While Knight said several iterations of the script were developed, he always felt like there was something off.

“We were very close to Alan’s book, and there was a ton of stuff going on, and it was fun and frenetic, but in the end it was hollow,” Knight added. “There was nothing underpinning it, there was nothing at the core of it that was really resonant.”

Ultimately, Knight said, he and the film’s co-directors, Graham Annable and Anthony Stacchi, decided that the story needed to hit home, quite literally.

“Works of art are a Trojan horse, underneath the surface is a personal point-of-view or a deeply-held philosophy from the filmmaker that keeps everything at the foundation level going,” Knight explained. “For me, Tony and Graham, what really sparked us was this idea of family, because we were all fathers of young children. We were struggling with that thing all parents struggle with, which was trying to find that elusive balance between family and meaningful work.”

Once the filmmakers were able to tap in to the ideas surrounding the balance of work and family, everything started to fall into place.

“We explored that themes within the prism of this film and that’s when we really started to feel that we had something there,” Knight said. “That was the turning point when we felt we had the emotional core. Once you have that, then you can start layering in the fun, the weirdness, the metaphors and the big ideas. But without the core, it all falls apart.”

Lighter tone

While Laika’s films already have a distinct feel that separates them from other animated fare, there’s no question that “The Boxtrolls” is much lighter in tone than “Coraline” and “ParaNorman.” Knight said the decision to go a different route with the studio’s latest feature wasn’t as much a conscious effort to put out a lighter film as it was their responsibility to tell a story the way it was intended to be told.

“Each story demands something different. Yes, there were superficial similarities between ‘Coraline’ and ‘ParaNorman’ in that they both had supernatural elements, the films are different from each other,” Knight told me. “‘Coraline’ was inspired by classic fairy tales, so it had some primal scares at the core of it that were consistent with the source material, so you have to honor that in the best way.

“While I think that’ something historically family films have done, over the last 20 years they’ve been eroding that edge,” Knight added. “It’s to the point where we almost have this inoffensive approach to filmmaking for families, which I think in the end isn’t doing our kids any service at all. The material in ‘Coraline’ was something that we had to honor and we couldn’t fluctuate from the consequences of it.”

Knight said while there were also scares in “ParaNorman,” they were much different from those in its Laikan predecessor.

“‘ParaNorman” had scares, but they were funhouse scares. They were rooted in Amblin films and schlocky Hammer Horror films from the ’70s,” Knight said. “But while it had elements of scares and it dealt with death in a serious way, the scares were more superficial.”

“The Boxtrolls,” Knight said, “isn’t scary at all.”  That’s because while the Boxtrolls are perceived as monsters by the townsfolk of Cheesebridge, audiences will quickly discover that perception is simply not the case.

“The film does have intensity, though.
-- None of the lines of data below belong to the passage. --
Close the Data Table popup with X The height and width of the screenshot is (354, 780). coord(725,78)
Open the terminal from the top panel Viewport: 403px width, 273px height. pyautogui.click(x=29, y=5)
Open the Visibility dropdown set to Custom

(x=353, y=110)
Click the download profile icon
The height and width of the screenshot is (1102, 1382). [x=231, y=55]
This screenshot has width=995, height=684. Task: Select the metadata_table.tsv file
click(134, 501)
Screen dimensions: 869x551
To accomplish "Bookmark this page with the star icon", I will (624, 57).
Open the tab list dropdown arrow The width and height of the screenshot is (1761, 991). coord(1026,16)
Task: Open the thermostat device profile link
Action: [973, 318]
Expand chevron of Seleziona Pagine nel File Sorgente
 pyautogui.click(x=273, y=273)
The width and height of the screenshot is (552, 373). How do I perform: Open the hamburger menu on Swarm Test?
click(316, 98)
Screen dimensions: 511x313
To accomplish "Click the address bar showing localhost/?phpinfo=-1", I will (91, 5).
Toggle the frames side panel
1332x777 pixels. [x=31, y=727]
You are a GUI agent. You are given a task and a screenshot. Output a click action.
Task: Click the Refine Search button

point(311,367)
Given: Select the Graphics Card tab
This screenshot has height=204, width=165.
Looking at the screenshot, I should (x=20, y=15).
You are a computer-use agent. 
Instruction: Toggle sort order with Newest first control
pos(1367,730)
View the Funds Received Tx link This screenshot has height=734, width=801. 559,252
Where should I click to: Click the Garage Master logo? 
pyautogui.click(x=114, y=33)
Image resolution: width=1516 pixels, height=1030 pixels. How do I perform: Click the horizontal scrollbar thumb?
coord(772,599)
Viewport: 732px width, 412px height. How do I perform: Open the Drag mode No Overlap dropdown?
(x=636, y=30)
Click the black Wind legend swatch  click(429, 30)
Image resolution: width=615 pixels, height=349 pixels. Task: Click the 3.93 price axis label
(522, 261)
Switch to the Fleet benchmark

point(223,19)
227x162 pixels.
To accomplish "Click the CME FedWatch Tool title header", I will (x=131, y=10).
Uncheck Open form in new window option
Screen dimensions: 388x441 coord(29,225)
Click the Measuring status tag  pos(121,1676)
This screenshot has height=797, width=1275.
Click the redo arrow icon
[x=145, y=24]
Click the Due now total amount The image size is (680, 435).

It’s rooted in Dickens, Dahl and ‘Monty Python,’ so by virtue, it’s a different kind of story,” Knight said. “It’s an absurdist coming-of-age fable. It certainly has moments where things are intense, but it’s not a horror film by any stretch of the imagination. Each story demands something different from the filmmakers, and while we always approach a film with the idea of balancing something artfully — the lightness and dark, intensity and warmth, emotion and heart — so we really have a dynamic story, the ingredients will vary depending on what the story requires.”